众人惊:这套牌不是很无聊的吗,怎么突然劲爆了起来!
苗烟则露出点笑,盯着章寻宁看。
那双笑眼里,带着点只有章寻宁才能看懂的不怀好意。
初吻对象,是绝对不能在众人面前说出来的人。
章寻宁哑然。
苗烟还故意添一把火:“不能说谎的哦?”
章寻宁迟缓片刻,几双眼睛都在看她,等那个答案。最终她道:“换大冒险,可以吗?”
章寻宁不常玩这些,不懂规则,不知道不能随便换内容,在场的人也不好刁难她,见状,都点头如捣蒜表示支持。
苗烟没点头,心说没劲。
再摇一次牌,是从大冒险里选择的。
依然是先扣过去,再揭晓谜底。
“请输家亲吻赢家的额头。”苗烟读到。
众人在心里翻了个白眼,心说这套牌还真是没意思到底了。她们是一家人,亲个额头有什么的?
只有两人不这么想。
章寻宁进退两难,苗烟看着她,言笑晏晏:“快点哦?你可是已经悔牌一次了,再悔的话,不好吧。”
“章董事长不会玩不起吧?”
第044章
亲还是不亲?
在众人注视之下, 章寻宁更想选择后者。
但也是因为被众人注视着,选择后者也并不是最优解。
只是亲一下额头,章寻宁自知如果拒绝反而显得反应过大, 实在怪异。不知是否是因为心里有鬼, 章寻宁忧虑, 倘若再悔一次,别人心里是否会察觉出不对?
外面骤雨狂风不停, 朱圆在黑暗中睁着两只圆圆眼睛, 举出手, 突兀且大胆地说了句:“亲呀亲呀,难道寻宁阿姨讨厌苗烟姐姐吗?”
听到这句话,章寻宁眉心一跳。
朱圆则看向苗烟,眨了眨单边眼睛。
意思是说:我们可是专程来售后的!绝不会让你被赶走。
苗烟心底不停涌上笑意, 眉眼也一片揶揄, 看向章寻宁,主动把脸凑过去:“我都送上门来了, 怎么不亲啊。”
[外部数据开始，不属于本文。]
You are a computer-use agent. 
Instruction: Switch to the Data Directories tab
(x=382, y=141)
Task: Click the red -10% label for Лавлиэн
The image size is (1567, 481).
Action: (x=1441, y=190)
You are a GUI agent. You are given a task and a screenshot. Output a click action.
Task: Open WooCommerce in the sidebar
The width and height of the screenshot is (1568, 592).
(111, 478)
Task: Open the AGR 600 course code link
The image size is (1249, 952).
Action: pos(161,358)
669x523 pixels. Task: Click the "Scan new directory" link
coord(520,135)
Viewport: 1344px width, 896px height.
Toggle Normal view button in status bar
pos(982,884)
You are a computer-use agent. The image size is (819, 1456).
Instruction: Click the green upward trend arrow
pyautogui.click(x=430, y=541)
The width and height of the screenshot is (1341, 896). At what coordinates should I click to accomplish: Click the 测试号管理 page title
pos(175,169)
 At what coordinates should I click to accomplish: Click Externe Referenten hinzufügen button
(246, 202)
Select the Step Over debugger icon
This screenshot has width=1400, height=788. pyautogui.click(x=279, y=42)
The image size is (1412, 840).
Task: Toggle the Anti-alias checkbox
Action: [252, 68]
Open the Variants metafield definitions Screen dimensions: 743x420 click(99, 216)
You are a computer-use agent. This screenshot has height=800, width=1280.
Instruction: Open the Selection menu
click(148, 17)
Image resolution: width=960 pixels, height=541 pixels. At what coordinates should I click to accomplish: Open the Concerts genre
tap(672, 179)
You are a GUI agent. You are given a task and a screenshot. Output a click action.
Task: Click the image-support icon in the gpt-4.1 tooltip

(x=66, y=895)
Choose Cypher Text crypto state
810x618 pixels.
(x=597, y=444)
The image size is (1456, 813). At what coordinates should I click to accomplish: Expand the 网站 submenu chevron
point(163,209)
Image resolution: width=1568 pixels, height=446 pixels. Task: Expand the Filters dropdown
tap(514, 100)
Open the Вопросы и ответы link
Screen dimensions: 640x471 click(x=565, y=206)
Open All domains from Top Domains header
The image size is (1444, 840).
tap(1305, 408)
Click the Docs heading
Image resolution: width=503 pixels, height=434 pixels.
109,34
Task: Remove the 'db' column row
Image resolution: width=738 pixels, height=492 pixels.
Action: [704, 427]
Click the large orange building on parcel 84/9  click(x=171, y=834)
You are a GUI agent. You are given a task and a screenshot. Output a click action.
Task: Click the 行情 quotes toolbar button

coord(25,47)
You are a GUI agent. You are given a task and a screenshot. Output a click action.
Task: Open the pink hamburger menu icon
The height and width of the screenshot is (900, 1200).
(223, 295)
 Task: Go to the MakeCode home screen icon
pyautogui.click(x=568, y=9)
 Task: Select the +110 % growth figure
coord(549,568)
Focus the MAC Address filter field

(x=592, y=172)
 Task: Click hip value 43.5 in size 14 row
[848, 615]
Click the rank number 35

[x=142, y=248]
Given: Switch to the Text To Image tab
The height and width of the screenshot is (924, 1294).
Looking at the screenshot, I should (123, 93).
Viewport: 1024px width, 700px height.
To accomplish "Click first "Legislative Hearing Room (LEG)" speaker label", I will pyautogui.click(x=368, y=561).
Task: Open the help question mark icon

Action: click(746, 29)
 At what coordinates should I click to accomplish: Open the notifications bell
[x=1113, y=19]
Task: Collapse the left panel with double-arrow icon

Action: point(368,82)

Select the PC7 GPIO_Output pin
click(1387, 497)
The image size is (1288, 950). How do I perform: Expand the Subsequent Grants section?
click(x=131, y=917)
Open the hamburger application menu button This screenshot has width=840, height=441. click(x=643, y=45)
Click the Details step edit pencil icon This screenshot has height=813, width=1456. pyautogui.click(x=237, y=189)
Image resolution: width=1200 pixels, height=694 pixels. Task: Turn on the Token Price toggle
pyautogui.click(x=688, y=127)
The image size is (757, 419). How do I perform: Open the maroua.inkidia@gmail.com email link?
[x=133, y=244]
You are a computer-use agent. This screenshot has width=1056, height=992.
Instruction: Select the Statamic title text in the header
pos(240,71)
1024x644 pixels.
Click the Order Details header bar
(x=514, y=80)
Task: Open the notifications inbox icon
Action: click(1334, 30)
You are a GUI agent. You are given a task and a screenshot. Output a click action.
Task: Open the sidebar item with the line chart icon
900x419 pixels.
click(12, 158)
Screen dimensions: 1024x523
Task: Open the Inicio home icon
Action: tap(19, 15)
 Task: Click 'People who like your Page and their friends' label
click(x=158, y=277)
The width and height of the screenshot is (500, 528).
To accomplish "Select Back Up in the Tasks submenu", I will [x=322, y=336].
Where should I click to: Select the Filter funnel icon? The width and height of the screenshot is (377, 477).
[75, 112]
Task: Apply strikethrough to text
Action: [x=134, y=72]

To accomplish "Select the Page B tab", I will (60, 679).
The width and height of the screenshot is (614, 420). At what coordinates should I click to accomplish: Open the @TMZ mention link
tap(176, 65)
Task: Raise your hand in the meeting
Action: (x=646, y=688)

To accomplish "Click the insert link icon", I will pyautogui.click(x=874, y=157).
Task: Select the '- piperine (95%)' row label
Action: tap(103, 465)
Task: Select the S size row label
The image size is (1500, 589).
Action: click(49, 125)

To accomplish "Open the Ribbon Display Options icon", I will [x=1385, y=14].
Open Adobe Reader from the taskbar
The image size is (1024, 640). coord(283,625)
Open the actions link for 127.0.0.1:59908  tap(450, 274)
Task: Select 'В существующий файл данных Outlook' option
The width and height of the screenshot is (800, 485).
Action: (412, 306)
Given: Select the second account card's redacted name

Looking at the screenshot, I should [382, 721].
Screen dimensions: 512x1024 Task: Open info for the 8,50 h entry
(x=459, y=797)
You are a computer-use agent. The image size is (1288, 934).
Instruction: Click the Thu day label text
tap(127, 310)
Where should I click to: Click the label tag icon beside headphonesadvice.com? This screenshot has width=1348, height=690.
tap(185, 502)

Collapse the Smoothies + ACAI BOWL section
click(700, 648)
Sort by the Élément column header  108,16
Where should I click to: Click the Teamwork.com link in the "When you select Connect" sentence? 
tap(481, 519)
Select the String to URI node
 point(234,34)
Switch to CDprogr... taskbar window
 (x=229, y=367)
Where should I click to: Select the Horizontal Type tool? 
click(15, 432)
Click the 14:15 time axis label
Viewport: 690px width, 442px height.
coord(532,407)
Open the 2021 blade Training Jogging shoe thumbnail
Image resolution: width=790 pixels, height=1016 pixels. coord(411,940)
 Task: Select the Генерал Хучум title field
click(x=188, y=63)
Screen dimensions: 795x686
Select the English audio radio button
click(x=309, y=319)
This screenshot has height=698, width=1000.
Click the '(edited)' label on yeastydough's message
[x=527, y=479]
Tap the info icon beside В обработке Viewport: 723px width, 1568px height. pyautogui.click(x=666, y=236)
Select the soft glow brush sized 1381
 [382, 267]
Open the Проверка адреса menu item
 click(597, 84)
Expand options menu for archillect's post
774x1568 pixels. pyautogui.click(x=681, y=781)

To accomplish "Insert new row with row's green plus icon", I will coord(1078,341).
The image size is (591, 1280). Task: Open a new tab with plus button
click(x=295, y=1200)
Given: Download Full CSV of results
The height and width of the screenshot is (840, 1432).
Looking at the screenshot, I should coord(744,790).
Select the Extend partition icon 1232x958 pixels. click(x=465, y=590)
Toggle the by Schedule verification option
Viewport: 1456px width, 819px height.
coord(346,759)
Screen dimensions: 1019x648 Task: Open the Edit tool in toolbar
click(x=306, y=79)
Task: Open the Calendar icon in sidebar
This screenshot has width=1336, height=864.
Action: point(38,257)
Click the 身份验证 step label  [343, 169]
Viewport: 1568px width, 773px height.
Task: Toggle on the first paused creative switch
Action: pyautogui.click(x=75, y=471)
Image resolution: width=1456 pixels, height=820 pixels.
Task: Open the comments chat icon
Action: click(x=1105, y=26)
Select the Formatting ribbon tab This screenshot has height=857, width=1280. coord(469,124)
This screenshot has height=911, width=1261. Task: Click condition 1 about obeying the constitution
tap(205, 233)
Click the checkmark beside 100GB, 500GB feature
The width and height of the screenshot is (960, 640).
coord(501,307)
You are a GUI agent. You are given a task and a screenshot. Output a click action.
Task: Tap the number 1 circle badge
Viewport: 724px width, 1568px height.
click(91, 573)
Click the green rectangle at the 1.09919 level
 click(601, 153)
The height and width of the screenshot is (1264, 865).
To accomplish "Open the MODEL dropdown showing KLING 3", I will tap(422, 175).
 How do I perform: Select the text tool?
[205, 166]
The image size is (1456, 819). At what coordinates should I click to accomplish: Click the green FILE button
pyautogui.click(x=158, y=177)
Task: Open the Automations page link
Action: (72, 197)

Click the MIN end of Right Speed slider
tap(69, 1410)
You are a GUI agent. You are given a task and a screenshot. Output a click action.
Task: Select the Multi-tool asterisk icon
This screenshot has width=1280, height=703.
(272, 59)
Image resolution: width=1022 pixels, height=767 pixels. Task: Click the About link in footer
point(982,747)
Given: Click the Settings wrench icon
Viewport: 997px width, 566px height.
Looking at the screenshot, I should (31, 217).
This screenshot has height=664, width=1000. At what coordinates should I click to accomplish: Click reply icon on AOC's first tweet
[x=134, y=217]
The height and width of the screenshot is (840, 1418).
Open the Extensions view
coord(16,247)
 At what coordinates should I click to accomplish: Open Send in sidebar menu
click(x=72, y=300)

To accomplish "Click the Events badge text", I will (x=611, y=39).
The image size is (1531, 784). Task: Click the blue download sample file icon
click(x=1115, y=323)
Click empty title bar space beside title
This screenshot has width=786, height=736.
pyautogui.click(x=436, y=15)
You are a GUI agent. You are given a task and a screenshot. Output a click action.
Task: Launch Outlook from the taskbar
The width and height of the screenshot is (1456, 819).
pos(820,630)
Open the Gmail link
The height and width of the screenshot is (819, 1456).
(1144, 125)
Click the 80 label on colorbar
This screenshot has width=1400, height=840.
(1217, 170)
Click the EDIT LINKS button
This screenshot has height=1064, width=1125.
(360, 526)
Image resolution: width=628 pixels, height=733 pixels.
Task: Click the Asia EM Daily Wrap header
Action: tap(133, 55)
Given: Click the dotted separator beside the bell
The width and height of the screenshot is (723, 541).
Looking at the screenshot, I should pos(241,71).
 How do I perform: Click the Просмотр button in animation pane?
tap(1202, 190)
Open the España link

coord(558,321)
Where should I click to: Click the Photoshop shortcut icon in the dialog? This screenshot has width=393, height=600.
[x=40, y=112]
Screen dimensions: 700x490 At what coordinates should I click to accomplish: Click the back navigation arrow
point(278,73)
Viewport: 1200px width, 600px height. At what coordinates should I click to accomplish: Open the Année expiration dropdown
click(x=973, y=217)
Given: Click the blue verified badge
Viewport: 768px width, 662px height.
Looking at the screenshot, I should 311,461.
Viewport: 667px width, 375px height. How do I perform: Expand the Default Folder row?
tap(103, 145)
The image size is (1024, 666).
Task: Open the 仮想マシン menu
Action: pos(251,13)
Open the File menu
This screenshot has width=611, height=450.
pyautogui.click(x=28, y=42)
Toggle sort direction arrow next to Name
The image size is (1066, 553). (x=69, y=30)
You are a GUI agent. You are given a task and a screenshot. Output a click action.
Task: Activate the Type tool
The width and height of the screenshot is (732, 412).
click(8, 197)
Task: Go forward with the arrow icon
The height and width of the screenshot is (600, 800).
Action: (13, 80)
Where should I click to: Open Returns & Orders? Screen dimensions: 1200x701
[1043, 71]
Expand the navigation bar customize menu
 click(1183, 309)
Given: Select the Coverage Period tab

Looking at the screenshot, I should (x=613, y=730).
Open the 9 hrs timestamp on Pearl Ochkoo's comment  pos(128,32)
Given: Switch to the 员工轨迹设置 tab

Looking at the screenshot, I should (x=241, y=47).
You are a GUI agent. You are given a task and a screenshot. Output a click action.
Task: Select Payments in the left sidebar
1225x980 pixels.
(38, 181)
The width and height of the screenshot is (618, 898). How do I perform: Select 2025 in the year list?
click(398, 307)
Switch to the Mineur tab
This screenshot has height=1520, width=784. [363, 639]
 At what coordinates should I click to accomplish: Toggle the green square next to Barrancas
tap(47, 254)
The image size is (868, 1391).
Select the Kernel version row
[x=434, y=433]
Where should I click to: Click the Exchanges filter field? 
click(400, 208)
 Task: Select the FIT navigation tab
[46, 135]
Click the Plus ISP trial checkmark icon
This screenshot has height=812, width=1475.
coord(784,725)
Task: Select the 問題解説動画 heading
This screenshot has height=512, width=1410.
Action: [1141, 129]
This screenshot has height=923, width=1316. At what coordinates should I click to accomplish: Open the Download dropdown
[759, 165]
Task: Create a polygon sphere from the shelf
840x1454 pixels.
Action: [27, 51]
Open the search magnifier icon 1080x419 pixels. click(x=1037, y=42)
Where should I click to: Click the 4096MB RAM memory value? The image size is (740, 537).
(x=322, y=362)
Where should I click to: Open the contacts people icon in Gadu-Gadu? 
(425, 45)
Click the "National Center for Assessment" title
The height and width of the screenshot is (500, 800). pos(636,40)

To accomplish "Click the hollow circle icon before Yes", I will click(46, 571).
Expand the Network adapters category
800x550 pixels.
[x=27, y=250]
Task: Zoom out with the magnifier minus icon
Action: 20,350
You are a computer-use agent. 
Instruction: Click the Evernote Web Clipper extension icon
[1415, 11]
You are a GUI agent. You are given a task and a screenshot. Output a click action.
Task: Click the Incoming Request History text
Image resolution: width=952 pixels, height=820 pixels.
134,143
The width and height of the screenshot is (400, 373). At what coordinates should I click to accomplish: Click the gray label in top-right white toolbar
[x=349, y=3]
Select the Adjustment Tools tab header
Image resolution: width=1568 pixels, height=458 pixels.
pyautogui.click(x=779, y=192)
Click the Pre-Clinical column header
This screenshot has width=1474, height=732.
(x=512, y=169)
又恍然大悟, 把头低下来:“我忘了, 原来不是亲脸, 是亲额头。”
章寻宁垂眼,手指微微捏紧。
一秒、两秒、三秒……就在苗烟以为章寻宁还会继续悔牌的时候, 一片冰凉柔软印在自己额上,蜻蜓点水, 一触即收。
多碰一秒就会死一样。
苗烟想到。
朱圆和朱子星偷偷在桌下碰了个掌, 被章寻宁觉察到。
本以为小孩子玩的东西不会有多危险, 没想到却还是在这里被人算计了。心底窝着点被人支配的火气,面上却还是未曾表露。
只是淡淡让佣人收了牌, 再道:“时间不早了,该睡觉了。”
朱圆和朱子星一听睡觉魔咒,脸唰一下就垮下来了。他们两个偶尔是挺有勇气的,但到底还是害怕章寻宁的,只好乖乖跟保姆回去了。
这又是大雨天又是停电的,坐在那里没什么好玩的,朱家兄妹回去睡觉,其他人也是回房间休息。
一下子,几人散开了。
保姆回房安顿好朱家兄妹,转身出来,经过走廊,准备到洗手间去上个厕所,再回来睡觉。
保姆举着手机自带的手电筒借光,却照到一立人影安静立在洗手间前,把保姆吓了一跳,手机没拿稳,“啪”一声滚到地上,又手忙脚乱去捡。
熟悉的平淡女声响起:“当心些。”
保姆一听是章寻宁,这才松了口气,安着心将手机捡起来,说:“不好意思啊,今天晚上雷太大了,我有点太紧张了”
章寻宁:“没事。”
正想错过身到一楼洗手间,保姆却被又叫住:“今晚那套牌,扔了吧。内容尺度不适合小孩子,以后他们买玩具,你要多注意。”
保姆:?
保姆:啊,原来是说真心话大冒险那件事。
避免被革职,保姆连声道:“一定的,一定的,明天白天我就扔掉。”
章寻宁“嗯”了一声,交代完就准备回到卧室休息,结果隔壁厨房一阵窸窸窣窣,两人都站住了。
保姆心说难道真要雷雨天闹鬼了?
片刻后,苗烟拿着一根鸡腿走出来,边吃边含糊说:“饿了,我吃点东西充饥,你们两个继续聊,我什么都没听见。”
根本就不知道亲爱的寻宁阿姨要迫害朱家兄妹。
保姆见是活人,悬起来的心终于放下。
不过回头一看,章寻宁已走远了,苗烟胆子倒是大,不怕黑也不怕雷,大咧咧坐在沙发上啃鸡腿,还朝她笑了一下。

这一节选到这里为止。